A FITNESS instructor has been convicted of murdering his 18-month-old adopted daughter by violently shaking her and striking her head.
Matthew Scully-Hicks, 31, inflicted a catalogue of injuries – including bruises, a broken leg and a fall down a full flight of stairs – on Elsie in the eight months he had care of her.
She died four days after being violently shaken and sustaining a fractured skull just two weeks after being formally adopted by the defendant and his husband.
Cardiff Crown Court heard Scully-Hicks, who broke in tears when the verdict was returned, struggled to cope with the toddler and branded her “a psycho”, “the exorcist” and “Satan dressed up in a Babygro” in text messages.
Neighbours heard the former lifeguard shouting abuse at Elsie and calling her abusive names when she cried.
Scully-Hicks insisted he never harmed Elsie and claimed she must have spontaneously suffered fatal injuries after he changed her for bed at home in Llandaff, Cardiff, on May 25 last year.
But following the trial lasting more than four weeks, during which 12 medical experts and six doctors gave evidence, jurors unanimously found him guilty of murder.
The jury returned their verdict on their fourth day of deliberating the case.
An independent Child Practice Review is now under way to examine the “tragic circumstances” of Elsie’s death, a spokesman for Cardiff Regional Safeguarding Children Board said.
Following the verdict, prosecutor Paul Lewis QC told the court: “Elsie was particularly vulnerable by reason of her age.
“There was a gross abuse of trust on the part of the defendant.

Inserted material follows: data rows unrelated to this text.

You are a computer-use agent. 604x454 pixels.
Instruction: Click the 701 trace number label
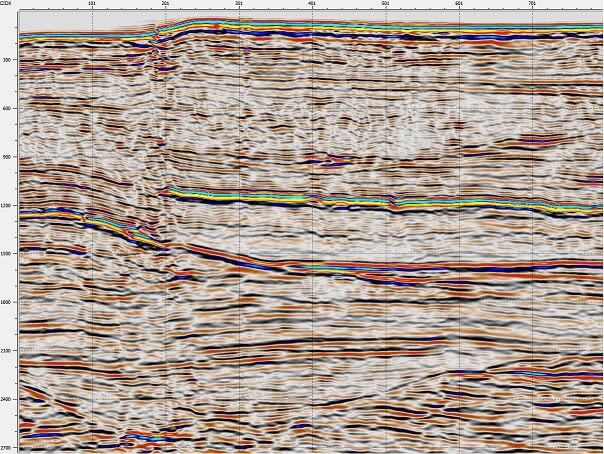pyautogui.click(x=533, y=4)
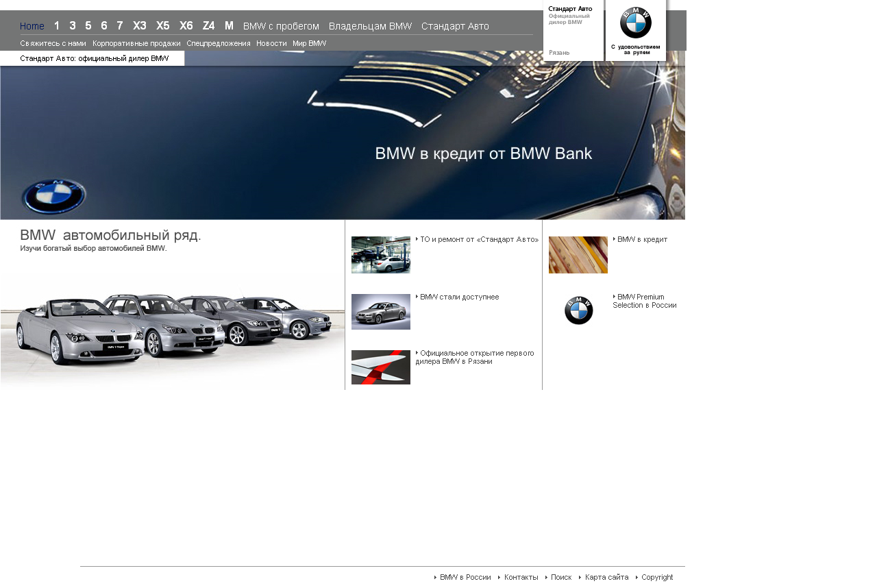Open the service garage thumbnail image
This screenshot has width=877, height=588.
380,255
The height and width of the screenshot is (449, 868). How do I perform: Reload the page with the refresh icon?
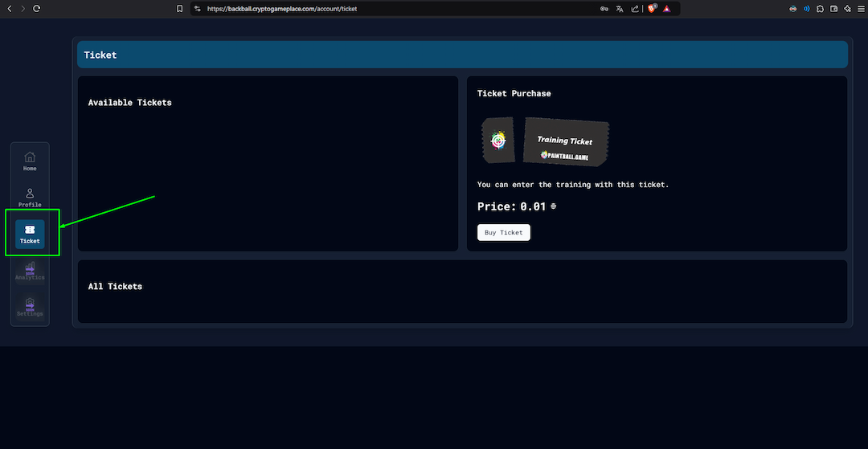[37, 9]

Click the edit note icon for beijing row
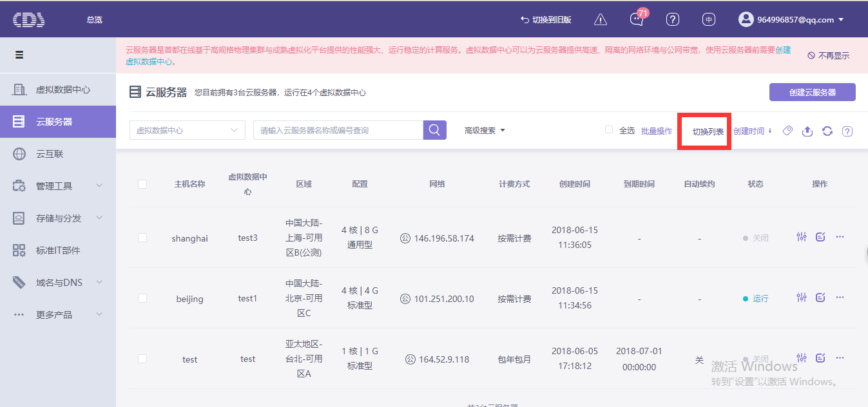[x=820, y=298]
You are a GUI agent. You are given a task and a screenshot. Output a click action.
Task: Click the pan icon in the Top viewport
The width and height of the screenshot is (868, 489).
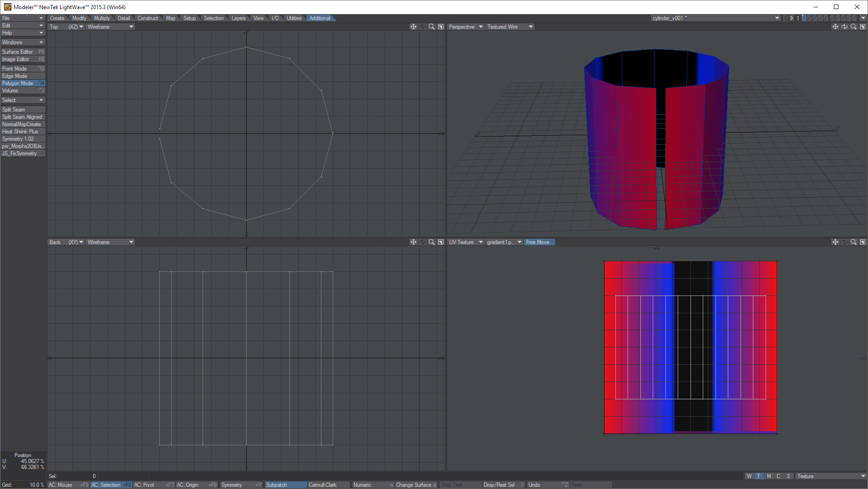(413, 27)
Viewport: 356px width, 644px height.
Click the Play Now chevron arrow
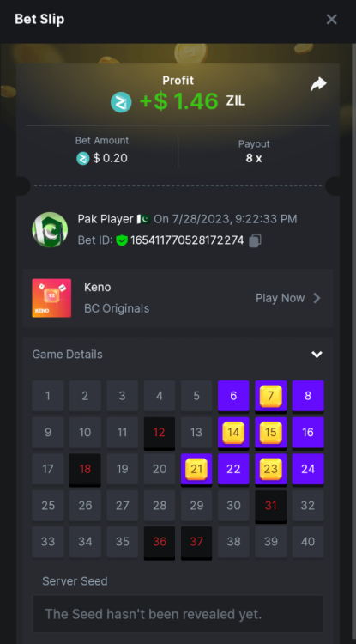click(x=317, y=298)
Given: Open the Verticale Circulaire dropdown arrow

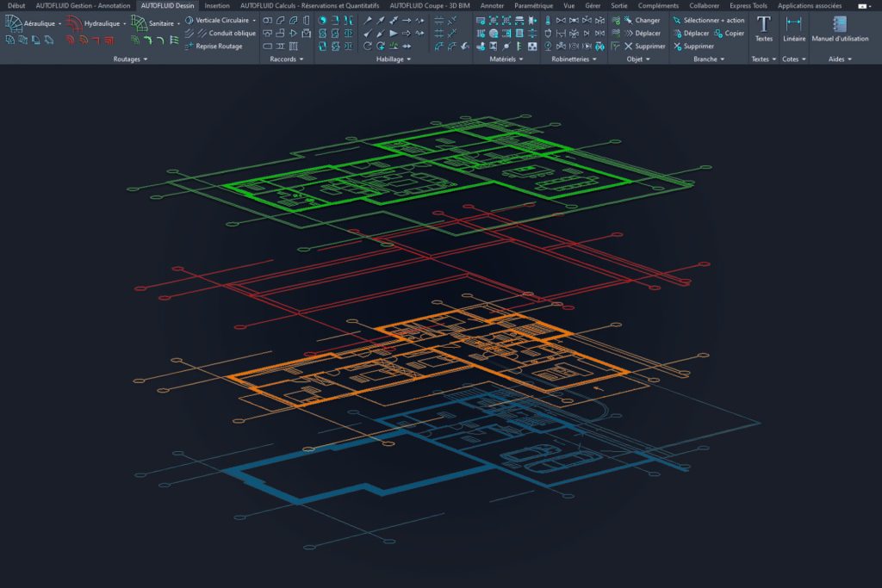Looking at the screenshot, I should click(x=254, y=21).
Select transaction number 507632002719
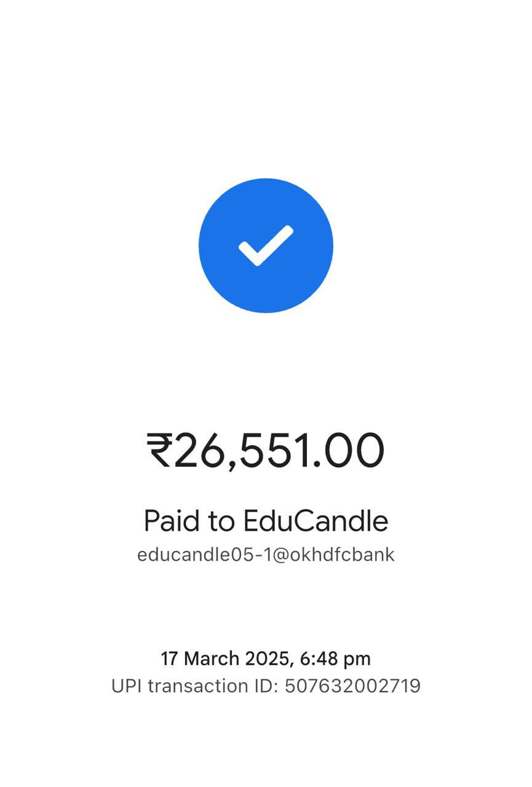 (x=352, y=686)

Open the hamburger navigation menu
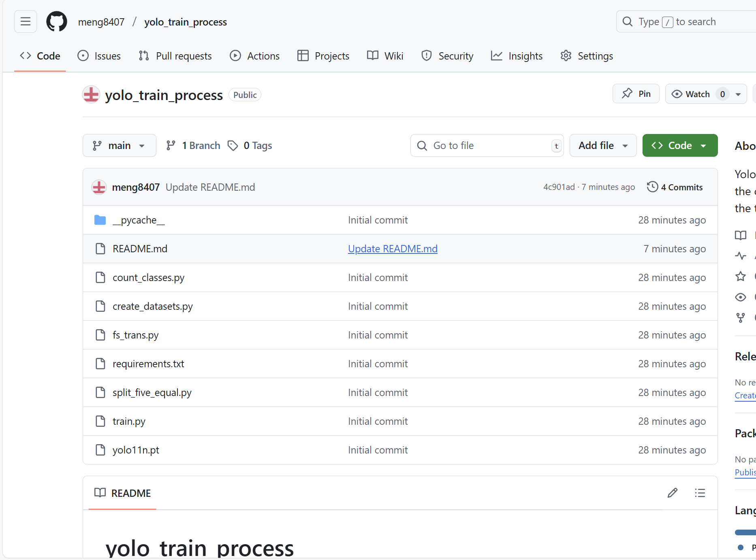26,21
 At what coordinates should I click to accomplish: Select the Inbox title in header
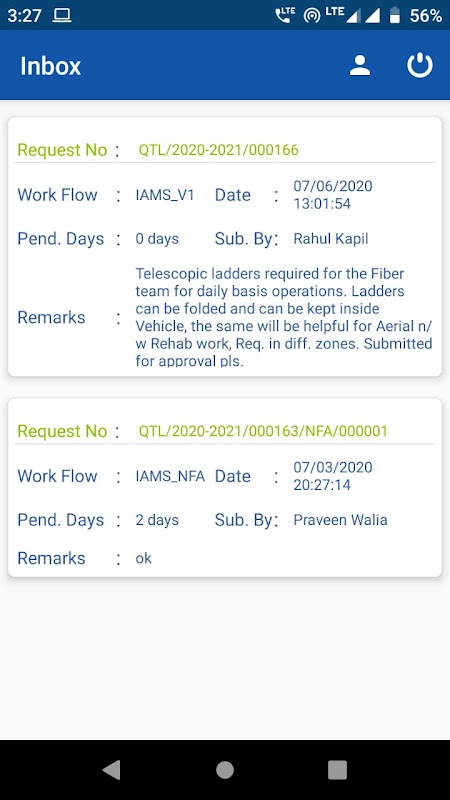point(51,66)
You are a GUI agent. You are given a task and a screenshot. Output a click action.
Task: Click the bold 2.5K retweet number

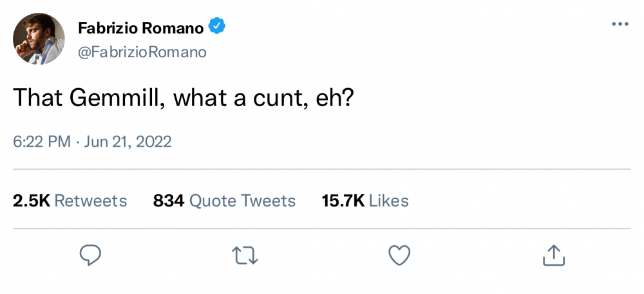click(x=32, y=201)
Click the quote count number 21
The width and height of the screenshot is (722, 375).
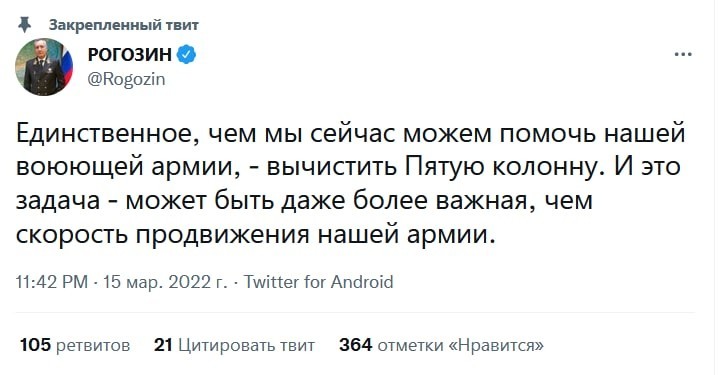[163, 345]
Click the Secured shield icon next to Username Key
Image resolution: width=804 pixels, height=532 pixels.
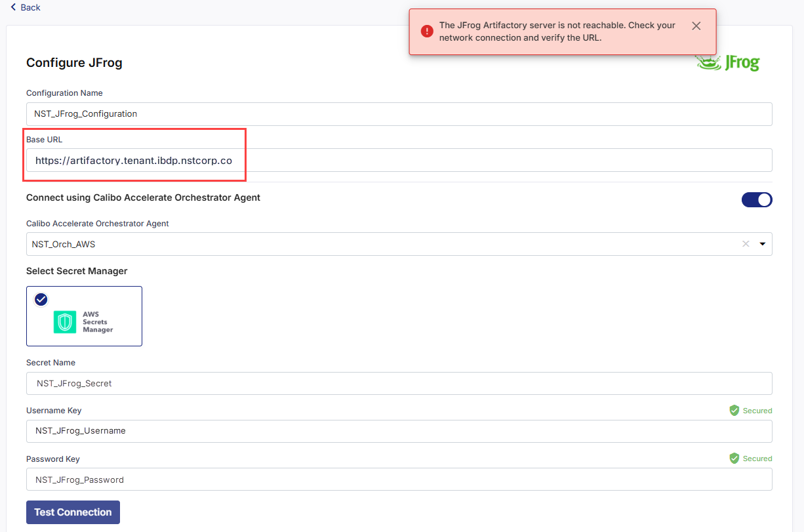tap(734, 410)
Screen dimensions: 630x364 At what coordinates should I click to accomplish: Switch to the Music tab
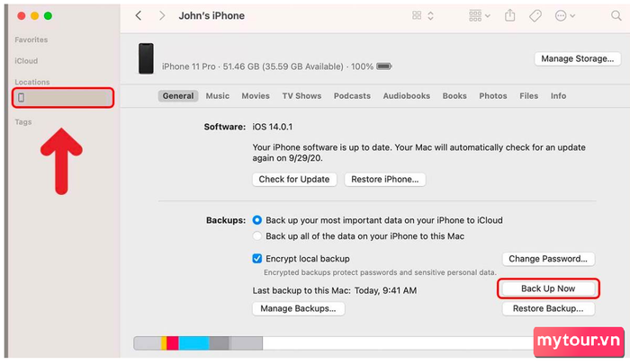coord(218,96)
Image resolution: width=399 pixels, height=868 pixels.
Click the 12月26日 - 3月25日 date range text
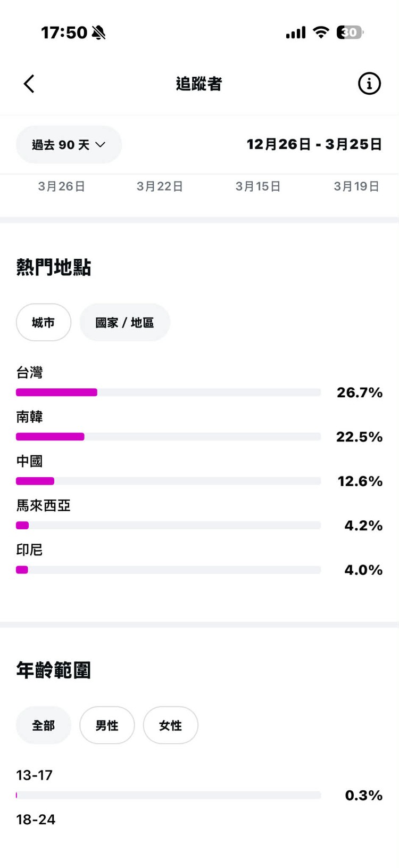coord(314,144)
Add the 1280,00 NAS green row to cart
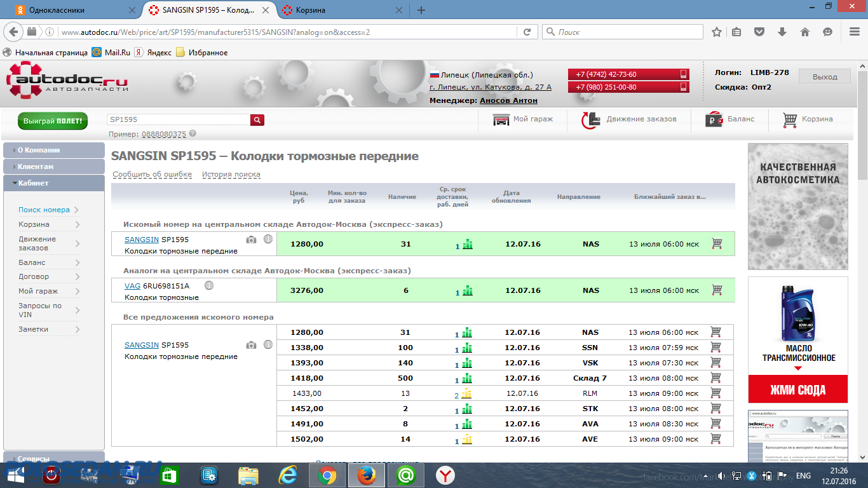 717,243
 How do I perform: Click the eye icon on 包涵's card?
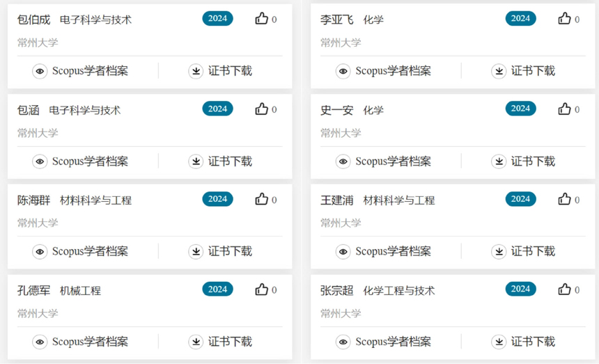pyautogui.click(x=40, y=161)
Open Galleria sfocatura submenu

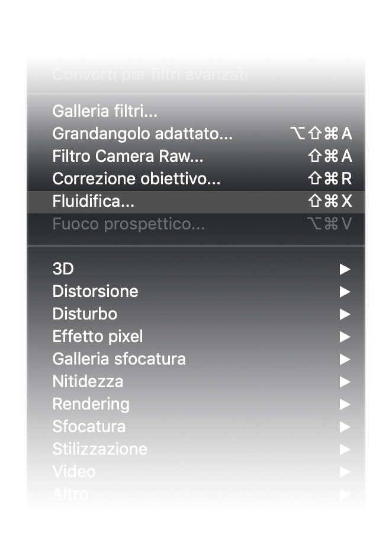pyautogui.click(x=118, y=359)
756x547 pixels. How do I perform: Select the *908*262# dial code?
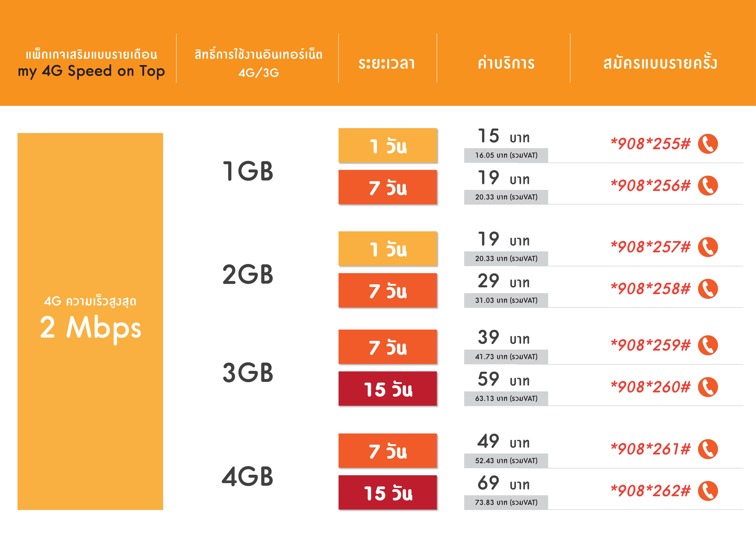click(x=650, y=491)
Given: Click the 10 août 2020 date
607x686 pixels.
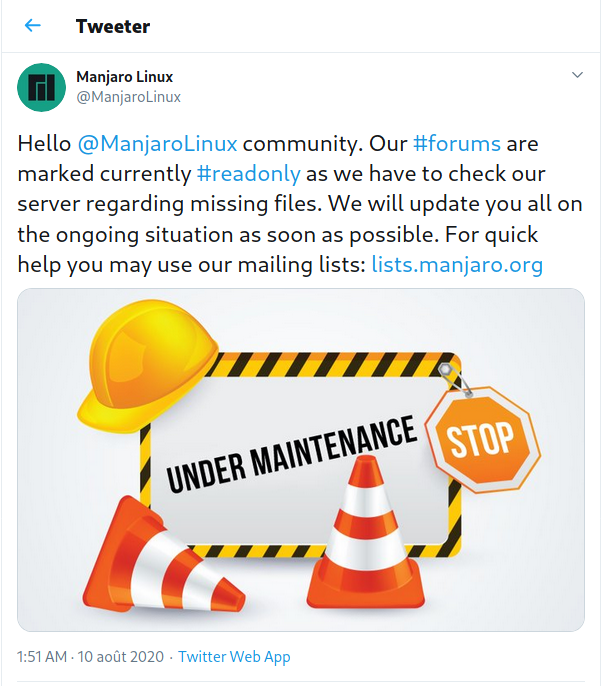Looking at the screenshot, I should (x=121, y=657).
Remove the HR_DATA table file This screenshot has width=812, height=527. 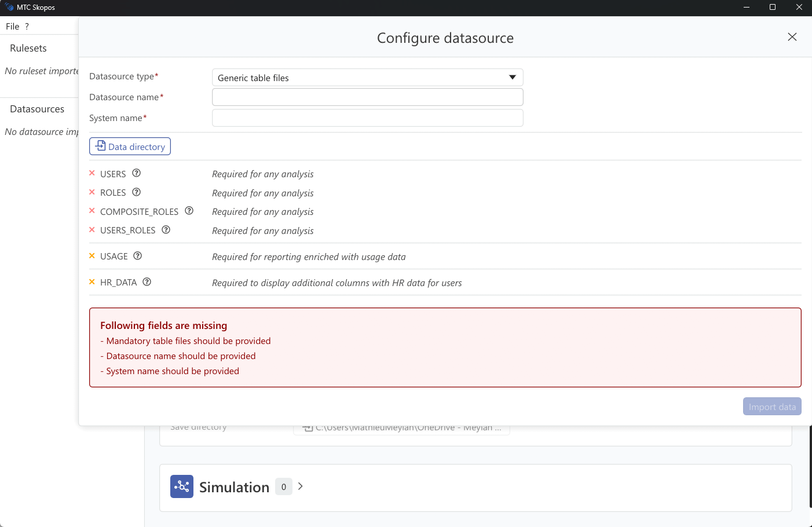(x=93, y=281)
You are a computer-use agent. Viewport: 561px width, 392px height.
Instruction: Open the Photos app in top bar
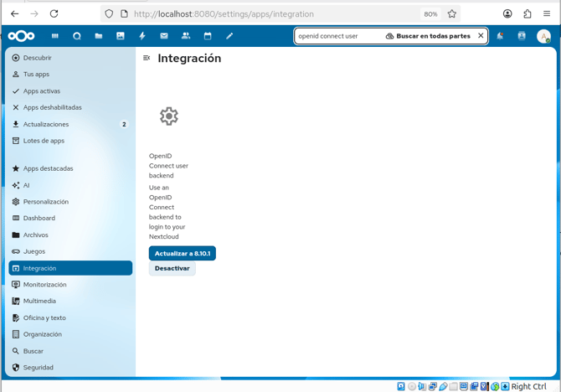(121, 36)
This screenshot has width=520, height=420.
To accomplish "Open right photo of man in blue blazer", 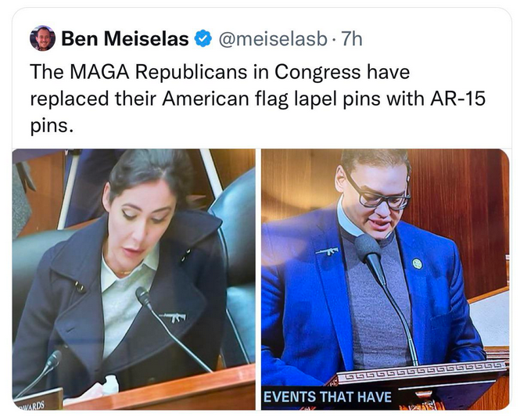I will point(385,279).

We invite the court to bear in mind the nature and the extent of the injuries suffered.
“All the injuries suffered by Elsie in her short life while living with the defendant were deliberately inflicted by him.”
The court heard Elsie was fit and healthy before she was murdered by her adopted father on May 25 2016.
She attended a toddler gym class, played on swings at a local park and accompanied her father shopping.
Scully-Hicks will be sentenced today.
A statement from Elsie’s birth grandmother was passed to the judge to consider. The contents of the statement were not read to the court.